Due to the extraordinary needs in Haiti, CIDA is seeking $40 million in supplementary appropriations. This summer, when devastating floods affected more than 20 million Pakistanis and damaged more than 2 million hectares of agricultural land, one of the largest humanitarian emergencies ever faced by the international community, Canadians responded once again with great generosity, donating $46.8 million to the Pakistan flood relief fund.
To date, our government has announced $52 million in support of needed humanitarian assistance and early recovery initiatives. CIDA's support is helping to provide food to 7 million people each month, clean drinking water to over 4.6 million, and basic heath care to at least 716,000 victims of the flood.
In August, CIDA sought access to the government's crisis pool for $16.5 million because of the scale of this crisis, and this is also included in supplementary estimates (B).

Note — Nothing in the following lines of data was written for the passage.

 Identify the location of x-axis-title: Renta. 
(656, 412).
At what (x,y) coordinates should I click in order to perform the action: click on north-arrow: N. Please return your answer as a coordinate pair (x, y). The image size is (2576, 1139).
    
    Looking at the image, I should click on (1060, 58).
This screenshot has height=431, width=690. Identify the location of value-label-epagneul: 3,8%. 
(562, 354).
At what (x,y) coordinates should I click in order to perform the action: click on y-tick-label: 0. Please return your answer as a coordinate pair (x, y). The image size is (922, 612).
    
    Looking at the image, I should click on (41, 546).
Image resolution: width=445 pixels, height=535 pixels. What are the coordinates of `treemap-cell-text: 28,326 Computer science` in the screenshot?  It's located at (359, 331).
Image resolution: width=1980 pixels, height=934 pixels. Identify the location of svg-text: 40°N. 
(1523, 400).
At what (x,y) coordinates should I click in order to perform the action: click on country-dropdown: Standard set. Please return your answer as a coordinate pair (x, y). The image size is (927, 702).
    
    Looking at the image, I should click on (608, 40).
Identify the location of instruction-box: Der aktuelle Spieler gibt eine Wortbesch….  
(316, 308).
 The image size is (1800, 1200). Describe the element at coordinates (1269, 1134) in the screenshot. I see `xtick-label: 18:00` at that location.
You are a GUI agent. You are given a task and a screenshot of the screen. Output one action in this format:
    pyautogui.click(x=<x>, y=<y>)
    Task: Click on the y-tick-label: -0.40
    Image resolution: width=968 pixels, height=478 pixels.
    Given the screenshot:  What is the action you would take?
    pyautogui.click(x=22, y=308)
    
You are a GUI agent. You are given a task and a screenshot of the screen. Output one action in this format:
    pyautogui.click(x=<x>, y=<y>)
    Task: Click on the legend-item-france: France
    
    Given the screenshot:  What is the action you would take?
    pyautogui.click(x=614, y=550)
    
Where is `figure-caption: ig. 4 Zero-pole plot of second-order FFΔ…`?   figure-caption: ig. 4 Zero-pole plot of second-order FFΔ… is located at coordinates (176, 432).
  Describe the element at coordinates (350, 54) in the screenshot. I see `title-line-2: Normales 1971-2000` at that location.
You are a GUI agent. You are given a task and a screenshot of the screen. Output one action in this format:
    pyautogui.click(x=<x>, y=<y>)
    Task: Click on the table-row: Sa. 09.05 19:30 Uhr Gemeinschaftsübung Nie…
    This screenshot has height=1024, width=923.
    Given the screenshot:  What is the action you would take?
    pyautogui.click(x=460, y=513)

In Kandahar province, 26 schools have been constructed and another 24 are currently under construction. Another example of our work in Afghanistan is that 23,500 Kandaharis have received literacy training and 5,900 have completed vocational training.
The rehabilitation of the Dahla dam is proceeding well, with 137,500 cubic metres of silt now removed, providing 5,300 hectares of irrigated land for farmers. Over 7.2 million children have received, and continue to receive, polio vaccinations. Over 275,000 tonnes of food have been provided to 9 million Afghans in need; 3,800 Kandaharis have received microfinancing loans; and 66% of all Afghans have access to primary health services within a two-hour walk from their homes, rising from a foundation of only 9%.
Under supplementary estimates (B), we are seeking needed funds to support Canada's ongoing work in Afghanistan.
Finally, there are a number of small transfers to cover a range of operational issues.
In conclusion, Mr. Chair, money from these votes will be used to maximize the impact and effectiveness of Canada's development assistance, and I would be happy to discuss any of the items listed with you in further detail.